Surviving Monotony

Part of parenthood is coming to terms with your child’s fascination and obsession with monotony. Anyone who has heard the question “Why?” more than 5 times in a 60 second window understands. Anyone who has had to read the same story 10 times in a single day can empathize. Anyone who has had to listen to the same music in the car for days on end feels my pain.

It’s rather incredible how kids can get the same, if not more, enjoyment out of an activity that they have just engaged in no less than 30 seconds prior. The sheer wonder and pleasure they get from that book, song or slide is baffling. But I have to admit, I’m a little jealous of it.

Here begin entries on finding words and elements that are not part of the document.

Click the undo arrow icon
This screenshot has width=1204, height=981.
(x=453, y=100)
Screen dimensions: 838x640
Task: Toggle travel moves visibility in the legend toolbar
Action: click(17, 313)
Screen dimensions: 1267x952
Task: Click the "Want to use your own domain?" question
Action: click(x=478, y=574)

If I read the same book over and over, I would get bored. Hearing the same music over and over again just makes me lower the volume. Adults seem to value change much more than monotony, which is exactly the opposite of children.

Children, above all, thrive on repetition. I’m currently reading G.K. Chesterton’s Orthodoxy (free on Kindle – nice!). It is a really interesting read. Basically, it’s about his person journey of thought to Christianity. In one section, he talks about how adults shy away from monotony. In his estimation, we falsely believe that when something is monotonous, it is dead – think of a clock, consistently ticking with no variety, no change. “People feel that if the universe was personal, it would vary; if the sun were alive it would dance.”

Chesterton offers an alternate way of viewing monotony. He suggests we look at children and their love of monotony. “Because children have abounding vitality, because they are in spirit fierce and free, therefore they want things repeated and unchanged. They always say “Do it again”; and the grown-up person does it again until he is nearly dead. For grown-up people are not strong enough to exult in monotony.”

It’s so true! It’s exhausting , almost painful, to read Goodnight Moon after the 8th time. The words start to run together, you try to skip a page but your child knows the story too well and catches you and you start to doze by the time the quiet old lady/rabbit whispers hush.

Chesterton challenges his readers to consider someone else who perhaps enjoys monotony. For Chesterton, the world was full of wonderful miracles and as he grew, he began to wonder if perhaps these miracles were more than just happy coincidence, what if they were “repeated exercises of some will.” He says “I had always felt life first as a story: and if there is a story there is a story-teller.” Or, in other words, God.

What if

God makes every daisy separately, but has never gotten tired of making them….The repetition in Nature may not be a mere recurrence; it may be a theatrical encore.

I love this outlook. For those of you who believe in a personal, loving, creative God, this about sums it up. God creates from pure love and joy, exulting in monotony while at the same time creating each person, each tree, each flower uniquely and individually.

So yes, monotony can be grating on the nerves. Rather than letting it irritate us, we can use it as an opportunity to be grateful. We can look at the sunrise and instead of seeing something automatic, pause to revel in it’s brilliance. Instead of dreading the music on repeat, we can appreciate of gift of hearing. We can speed our way through Green Eggs and Ham, or we can let our children’s delight become our own as they shout with glee “I DO NOT LIKE GREEN EGGS AND HAM!”

Do you struggle with monotony? How can you turn something that is monotonous into an opportunity for appreciation or gratitude instead of a moment of frustration and a strong desire to escape?